Since that fateful day, I have wondered how many high maintenance girls would have just given up and gone back to full time shopping.  I bet quite a few... but not this one!

Fast forward a few more years and I am in the deer stand with my father-in-law.  We aren't in that glorious tree stand of his though because we still have buffalo!  We are in that same stand behind our house where I missed that buck.  So my father-in-law and me are whispering (just like those guys on the hunting shows, mind you) and the morning is slipping away quickly because he is telling me about how screwed up the world is:)  I am just about to throw in the towel, when Mike whispers with great enthusiasm, "BUCK!".  Now how he spotted that buck is beyond me because that 5 by 7 buck was standing perfectly still in tall weeds about 40 yards away.  I can guarantee you that had I been hunting alone that day, I wouldn't have seen him in a million years.  My heart is pounding and visions of missing that first buck are floating through my brain.  I hold my breath, aim my rifle, and "BOOM!".  Oh my gosh!  Did I shoot?  Did Mike shoot?  Where's the deer?!
So I yell, "Did you shoot, MIke?!" 
He said, "No I didn't shoot-you shot!!!" 
"I did?!?!"
"Damn right you did!!!"
"Where is he?!?!"
"He's right there!"
"Is he dead?!"
"Yes!  He's deader than $%!&!"
"Woo Hoo!", I yelled.

WHAT A RUSH!!!  Mike told me later on he thought I might just jump right out of that deer stand.  He also said that had I not shot in a few more seconds, he was going to! 

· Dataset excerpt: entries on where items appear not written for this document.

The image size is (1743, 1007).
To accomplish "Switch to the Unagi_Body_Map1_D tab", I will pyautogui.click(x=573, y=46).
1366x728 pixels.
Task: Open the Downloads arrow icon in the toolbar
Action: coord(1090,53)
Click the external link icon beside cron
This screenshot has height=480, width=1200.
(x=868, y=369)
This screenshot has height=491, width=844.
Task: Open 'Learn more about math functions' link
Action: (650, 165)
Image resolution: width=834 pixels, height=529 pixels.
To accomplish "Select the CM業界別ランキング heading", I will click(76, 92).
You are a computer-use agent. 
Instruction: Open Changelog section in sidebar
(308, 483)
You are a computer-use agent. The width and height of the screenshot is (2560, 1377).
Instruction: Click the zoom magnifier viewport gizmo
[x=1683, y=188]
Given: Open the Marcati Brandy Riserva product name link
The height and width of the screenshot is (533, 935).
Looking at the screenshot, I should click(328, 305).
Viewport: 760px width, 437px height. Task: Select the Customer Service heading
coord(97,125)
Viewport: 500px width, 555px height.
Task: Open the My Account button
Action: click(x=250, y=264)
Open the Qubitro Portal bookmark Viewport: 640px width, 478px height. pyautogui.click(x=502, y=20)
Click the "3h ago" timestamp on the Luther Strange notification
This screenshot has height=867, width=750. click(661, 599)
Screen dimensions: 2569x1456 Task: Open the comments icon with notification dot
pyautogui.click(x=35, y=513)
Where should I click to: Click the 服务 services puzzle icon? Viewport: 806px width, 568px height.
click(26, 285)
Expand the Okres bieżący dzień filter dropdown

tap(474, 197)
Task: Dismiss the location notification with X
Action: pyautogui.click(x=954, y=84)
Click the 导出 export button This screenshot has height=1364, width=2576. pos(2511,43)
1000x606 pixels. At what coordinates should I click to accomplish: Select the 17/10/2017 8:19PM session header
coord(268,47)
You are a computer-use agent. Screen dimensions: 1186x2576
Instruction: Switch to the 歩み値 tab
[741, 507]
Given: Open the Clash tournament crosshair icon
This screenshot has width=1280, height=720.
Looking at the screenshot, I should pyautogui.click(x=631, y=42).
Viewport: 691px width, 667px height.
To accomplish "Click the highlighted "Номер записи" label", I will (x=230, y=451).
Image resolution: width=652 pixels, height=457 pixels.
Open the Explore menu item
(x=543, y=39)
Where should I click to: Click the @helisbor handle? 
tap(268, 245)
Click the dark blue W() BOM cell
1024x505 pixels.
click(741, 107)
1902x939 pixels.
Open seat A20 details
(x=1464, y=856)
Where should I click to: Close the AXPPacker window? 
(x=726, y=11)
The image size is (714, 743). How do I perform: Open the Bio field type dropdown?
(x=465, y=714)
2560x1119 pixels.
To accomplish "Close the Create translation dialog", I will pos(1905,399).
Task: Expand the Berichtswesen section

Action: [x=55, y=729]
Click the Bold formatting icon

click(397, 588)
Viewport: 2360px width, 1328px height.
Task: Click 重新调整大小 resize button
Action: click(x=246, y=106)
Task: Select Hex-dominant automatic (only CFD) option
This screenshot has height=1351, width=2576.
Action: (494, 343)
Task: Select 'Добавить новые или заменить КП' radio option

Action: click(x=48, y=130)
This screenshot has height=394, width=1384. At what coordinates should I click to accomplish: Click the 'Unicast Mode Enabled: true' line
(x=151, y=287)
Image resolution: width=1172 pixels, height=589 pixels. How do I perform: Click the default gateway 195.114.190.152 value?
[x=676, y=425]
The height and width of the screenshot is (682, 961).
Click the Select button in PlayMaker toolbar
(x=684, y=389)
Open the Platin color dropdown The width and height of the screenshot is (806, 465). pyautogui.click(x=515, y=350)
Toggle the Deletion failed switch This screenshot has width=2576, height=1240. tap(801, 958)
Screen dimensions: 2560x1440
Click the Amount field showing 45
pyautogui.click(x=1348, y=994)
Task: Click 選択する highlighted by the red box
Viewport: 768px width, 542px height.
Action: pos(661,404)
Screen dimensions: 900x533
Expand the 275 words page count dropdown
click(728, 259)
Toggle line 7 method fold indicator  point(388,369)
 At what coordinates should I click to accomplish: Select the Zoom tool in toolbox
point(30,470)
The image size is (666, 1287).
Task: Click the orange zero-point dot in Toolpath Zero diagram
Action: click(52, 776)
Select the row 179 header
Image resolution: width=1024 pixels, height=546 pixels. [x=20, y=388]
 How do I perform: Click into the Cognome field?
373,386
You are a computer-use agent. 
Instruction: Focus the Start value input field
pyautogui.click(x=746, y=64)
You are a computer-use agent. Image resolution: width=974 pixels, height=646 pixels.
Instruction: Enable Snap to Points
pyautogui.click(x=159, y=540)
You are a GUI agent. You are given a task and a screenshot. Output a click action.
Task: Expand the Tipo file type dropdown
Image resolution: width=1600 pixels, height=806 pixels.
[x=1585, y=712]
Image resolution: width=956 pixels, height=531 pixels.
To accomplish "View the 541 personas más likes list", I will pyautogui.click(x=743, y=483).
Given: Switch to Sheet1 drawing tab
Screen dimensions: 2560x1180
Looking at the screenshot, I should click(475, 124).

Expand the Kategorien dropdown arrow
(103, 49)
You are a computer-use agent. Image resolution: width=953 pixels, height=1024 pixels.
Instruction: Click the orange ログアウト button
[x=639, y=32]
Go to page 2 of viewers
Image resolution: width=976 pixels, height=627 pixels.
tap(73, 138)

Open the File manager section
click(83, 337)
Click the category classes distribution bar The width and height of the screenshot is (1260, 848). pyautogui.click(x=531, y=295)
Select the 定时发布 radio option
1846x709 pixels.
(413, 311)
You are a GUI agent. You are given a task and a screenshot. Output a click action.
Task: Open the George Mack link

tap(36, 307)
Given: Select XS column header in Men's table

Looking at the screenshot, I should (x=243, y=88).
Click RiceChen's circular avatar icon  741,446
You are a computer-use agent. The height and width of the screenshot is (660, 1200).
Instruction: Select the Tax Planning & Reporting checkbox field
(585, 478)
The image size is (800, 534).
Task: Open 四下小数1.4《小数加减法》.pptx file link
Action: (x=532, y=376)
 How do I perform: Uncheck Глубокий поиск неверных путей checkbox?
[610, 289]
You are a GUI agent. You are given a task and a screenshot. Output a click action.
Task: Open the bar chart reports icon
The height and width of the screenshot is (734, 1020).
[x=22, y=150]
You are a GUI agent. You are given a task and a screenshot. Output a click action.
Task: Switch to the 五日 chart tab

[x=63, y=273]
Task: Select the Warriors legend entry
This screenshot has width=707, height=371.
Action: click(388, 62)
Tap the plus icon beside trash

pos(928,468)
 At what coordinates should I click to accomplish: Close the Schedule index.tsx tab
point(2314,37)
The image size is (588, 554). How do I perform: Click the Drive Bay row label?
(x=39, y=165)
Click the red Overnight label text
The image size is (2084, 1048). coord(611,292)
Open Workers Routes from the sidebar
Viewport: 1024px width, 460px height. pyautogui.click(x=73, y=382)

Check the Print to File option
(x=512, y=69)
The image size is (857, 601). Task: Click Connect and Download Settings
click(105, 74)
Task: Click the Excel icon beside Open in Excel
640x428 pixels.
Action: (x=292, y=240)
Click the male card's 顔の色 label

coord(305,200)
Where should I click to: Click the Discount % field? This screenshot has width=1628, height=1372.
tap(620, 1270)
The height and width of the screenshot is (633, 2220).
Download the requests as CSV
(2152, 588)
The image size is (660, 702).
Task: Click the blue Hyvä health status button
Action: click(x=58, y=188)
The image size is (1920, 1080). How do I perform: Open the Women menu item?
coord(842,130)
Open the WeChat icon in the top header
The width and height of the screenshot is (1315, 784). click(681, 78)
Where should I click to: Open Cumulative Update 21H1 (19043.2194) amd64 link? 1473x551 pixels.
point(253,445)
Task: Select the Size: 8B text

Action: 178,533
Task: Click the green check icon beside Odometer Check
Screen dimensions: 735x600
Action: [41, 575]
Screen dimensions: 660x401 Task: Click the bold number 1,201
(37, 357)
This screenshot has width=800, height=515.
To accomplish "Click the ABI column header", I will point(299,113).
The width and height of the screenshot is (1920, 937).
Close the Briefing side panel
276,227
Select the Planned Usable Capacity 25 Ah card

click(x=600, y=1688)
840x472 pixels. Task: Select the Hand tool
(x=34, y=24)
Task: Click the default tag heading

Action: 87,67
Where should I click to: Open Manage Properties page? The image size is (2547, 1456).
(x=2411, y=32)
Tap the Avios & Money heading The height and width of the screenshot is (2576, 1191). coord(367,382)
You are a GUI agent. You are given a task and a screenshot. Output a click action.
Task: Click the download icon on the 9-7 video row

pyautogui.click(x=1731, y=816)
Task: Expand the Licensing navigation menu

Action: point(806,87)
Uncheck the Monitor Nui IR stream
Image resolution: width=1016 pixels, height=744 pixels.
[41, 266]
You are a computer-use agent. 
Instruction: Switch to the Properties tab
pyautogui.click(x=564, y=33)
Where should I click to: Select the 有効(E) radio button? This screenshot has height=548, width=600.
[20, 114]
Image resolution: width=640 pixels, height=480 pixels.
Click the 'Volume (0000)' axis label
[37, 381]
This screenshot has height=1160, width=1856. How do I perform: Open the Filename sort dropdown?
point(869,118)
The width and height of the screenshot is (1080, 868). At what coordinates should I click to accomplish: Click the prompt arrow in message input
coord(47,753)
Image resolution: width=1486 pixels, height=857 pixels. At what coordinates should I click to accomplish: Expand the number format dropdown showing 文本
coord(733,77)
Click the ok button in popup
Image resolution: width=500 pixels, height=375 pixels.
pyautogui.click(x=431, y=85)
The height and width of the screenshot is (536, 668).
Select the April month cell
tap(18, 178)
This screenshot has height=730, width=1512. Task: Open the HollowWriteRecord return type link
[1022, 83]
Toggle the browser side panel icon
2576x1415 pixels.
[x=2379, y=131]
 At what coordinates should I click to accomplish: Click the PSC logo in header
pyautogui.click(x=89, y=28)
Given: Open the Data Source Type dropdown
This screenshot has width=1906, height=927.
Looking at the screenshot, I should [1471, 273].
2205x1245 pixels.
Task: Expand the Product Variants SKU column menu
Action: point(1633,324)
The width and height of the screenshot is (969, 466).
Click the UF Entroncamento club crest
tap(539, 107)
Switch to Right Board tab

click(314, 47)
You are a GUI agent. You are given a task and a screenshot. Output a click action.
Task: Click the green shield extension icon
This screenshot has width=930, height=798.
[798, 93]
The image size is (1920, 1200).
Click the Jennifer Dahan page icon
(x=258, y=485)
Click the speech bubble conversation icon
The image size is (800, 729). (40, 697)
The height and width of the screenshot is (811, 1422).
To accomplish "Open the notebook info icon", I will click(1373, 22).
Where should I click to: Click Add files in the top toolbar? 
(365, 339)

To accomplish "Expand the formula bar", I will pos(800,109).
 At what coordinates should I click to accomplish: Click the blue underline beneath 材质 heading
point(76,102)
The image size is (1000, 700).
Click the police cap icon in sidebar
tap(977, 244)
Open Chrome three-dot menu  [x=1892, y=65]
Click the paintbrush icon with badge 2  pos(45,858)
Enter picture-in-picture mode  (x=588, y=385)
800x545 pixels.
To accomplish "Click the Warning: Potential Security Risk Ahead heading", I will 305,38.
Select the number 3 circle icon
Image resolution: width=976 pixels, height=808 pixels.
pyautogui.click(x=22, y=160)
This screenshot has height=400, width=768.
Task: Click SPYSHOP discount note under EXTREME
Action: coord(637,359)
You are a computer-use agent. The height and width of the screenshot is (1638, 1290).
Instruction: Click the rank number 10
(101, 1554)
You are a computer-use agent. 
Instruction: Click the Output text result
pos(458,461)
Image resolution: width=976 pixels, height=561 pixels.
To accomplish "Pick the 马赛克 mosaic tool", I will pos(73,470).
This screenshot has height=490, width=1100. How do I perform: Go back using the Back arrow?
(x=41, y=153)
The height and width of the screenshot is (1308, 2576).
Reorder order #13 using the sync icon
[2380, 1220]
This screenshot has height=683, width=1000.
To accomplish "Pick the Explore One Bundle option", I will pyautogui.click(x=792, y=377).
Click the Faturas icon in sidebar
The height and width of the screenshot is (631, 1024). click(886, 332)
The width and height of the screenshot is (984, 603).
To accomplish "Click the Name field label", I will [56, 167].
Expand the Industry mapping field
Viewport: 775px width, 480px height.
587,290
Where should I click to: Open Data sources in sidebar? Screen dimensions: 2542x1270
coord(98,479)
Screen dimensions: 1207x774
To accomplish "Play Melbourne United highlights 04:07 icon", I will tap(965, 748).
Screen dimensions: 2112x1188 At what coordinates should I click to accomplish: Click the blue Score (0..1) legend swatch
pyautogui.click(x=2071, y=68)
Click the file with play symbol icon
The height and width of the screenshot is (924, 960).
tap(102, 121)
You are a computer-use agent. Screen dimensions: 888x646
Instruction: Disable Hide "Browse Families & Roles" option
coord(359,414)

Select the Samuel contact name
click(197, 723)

From that day forward, I was hooked!  I went from High Maintenance Huntress Wanna Be to High Maintenance Huntress!!

I have harvested more bucks, an elk, and a turkey since that day and Tim has harvested many deer, elk, turkey, wild boars, and I could go on and on.  As a result, I have a house that a friend of mine, Larissa Schuele coined, "The Chic Hunting Lodge".  It is a cool mix of hunting trophies and high maintenance decor, if I do say so myself!